1. Accused Khem Singh alias Khemo and Dass have challenged the judgment of Sessions Judge, Chamba in Sessions Case No. 18 of 1989 decided on 25-3-1991 whereby they have been convicted under Section 302 read with Section 34 of Indian Penal Code and sentenced to rigorous imprisonment for life and to pay a fine of Rs. 1000/- and in default of payment of fine to undergo further rigorous imprisonment for two months. Accused Keshru alias Khinna has been acquittd and no appeal against his acquittal has been preferred by the State.
2. Prosecution case is that the accused committed lurking house trespass by night and murdered Nirmal (70), his wife Hardei (50) and his brother Garbha (65). All the deceased were living in village Kalyog. Village people including Chhatar Singh (PW 1), Mehar Singh (PW3) and Narotam (PW4) found the dead bodies in the kitchen portion of the house since they had gone there after noticing the cattle of deceased Nirmal roaming and damaging his maize crop in the field.
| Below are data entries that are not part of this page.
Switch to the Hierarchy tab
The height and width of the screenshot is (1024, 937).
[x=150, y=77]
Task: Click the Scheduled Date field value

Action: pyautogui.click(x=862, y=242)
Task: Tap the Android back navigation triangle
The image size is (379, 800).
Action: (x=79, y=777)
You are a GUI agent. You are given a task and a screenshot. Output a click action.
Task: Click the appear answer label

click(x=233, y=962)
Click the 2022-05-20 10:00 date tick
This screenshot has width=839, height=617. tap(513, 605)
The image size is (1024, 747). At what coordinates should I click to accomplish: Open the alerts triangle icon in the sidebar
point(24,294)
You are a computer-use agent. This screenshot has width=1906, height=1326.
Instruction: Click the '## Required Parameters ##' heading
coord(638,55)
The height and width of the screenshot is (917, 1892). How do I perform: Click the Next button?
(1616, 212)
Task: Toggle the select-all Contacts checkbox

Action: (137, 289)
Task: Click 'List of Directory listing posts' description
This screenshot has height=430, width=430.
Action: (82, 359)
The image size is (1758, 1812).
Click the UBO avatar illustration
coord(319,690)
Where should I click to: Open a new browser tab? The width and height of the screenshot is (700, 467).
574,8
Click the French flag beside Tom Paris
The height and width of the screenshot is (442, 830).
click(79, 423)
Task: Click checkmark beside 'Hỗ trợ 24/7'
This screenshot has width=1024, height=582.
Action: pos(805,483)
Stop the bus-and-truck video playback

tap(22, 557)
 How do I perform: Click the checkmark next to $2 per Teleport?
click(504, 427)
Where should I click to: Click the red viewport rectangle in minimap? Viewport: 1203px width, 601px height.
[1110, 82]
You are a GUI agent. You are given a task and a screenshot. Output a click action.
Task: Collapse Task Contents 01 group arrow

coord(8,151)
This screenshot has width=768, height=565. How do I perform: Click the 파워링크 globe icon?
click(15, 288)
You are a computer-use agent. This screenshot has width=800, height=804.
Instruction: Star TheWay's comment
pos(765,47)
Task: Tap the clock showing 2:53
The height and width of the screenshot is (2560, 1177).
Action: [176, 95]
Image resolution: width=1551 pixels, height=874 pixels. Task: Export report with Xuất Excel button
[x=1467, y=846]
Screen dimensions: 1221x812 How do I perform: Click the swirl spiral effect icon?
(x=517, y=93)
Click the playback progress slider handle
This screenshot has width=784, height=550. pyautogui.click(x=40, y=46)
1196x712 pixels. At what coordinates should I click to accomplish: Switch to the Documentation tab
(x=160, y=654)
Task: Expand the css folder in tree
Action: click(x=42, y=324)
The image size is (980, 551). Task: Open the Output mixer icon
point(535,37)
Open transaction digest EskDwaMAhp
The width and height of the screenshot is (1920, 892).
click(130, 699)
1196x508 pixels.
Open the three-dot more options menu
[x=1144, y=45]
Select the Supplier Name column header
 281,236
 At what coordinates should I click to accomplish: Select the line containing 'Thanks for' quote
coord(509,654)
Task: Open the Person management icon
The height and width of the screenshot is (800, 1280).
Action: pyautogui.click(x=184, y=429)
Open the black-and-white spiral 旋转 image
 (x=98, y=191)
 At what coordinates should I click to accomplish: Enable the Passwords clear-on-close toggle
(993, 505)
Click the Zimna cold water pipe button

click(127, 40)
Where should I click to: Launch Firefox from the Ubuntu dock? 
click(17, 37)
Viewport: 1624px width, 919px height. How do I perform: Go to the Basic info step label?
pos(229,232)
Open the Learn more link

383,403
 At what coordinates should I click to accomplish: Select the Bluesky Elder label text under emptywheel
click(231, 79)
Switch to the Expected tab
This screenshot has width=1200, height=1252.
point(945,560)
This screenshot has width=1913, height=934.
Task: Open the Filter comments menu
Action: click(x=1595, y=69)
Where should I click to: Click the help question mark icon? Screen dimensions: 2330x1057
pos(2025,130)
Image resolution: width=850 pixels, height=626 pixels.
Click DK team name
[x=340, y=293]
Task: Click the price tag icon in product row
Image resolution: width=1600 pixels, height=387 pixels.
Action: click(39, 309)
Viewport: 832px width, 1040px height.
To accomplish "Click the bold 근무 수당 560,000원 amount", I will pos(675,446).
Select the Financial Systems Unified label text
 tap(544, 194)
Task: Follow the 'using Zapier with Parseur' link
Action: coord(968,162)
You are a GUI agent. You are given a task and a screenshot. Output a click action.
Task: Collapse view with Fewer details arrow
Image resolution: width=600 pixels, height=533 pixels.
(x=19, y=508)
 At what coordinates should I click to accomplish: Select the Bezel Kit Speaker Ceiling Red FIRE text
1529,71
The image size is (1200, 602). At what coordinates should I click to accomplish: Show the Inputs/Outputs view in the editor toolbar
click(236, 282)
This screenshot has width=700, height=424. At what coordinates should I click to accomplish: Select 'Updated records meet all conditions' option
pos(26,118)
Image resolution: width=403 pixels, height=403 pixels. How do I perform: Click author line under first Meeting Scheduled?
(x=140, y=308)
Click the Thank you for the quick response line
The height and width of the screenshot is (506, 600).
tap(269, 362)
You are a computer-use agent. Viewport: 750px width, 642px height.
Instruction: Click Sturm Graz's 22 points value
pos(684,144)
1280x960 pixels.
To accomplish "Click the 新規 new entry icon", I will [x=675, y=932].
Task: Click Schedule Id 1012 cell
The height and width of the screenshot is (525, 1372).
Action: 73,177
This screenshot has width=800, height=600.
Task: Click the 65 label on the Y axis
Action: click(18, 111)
3. Accused are residents of village Kiha situated at a short distance from Kalyog. Baldev (PW 5) is the son of deceased Nirmal from his previous wife and had started living in a village different from that of deceased Nirmal. Janki (PW 13) is the sister of Hardei. She resides in villalge Bharmoi near Kalyog. She claims that the deceased were seen alive by her in the evening of 31st July, 1989 when the deceased were repairing the roof of their house.
4. According to the prosecution, Nirmal had adopted accused Khem Singh. The latter was living with the former at his house for the last about 8/10 months whereafter the relations between the two got strained as a result of which, Nirmal ousted accused Khem Singh from his house. As a result of this ouster, accused Khem Singh lost the chances of getting the land and property of Nirmal. Apart from killing the deceased, the accused took away jewellery and other articles from the house. Thus, the motive for the commission of the crime, according to the prosecution, is the turning out of accused Khem Singh by deceased Nirmal from his house and his deprivation of the land and other property.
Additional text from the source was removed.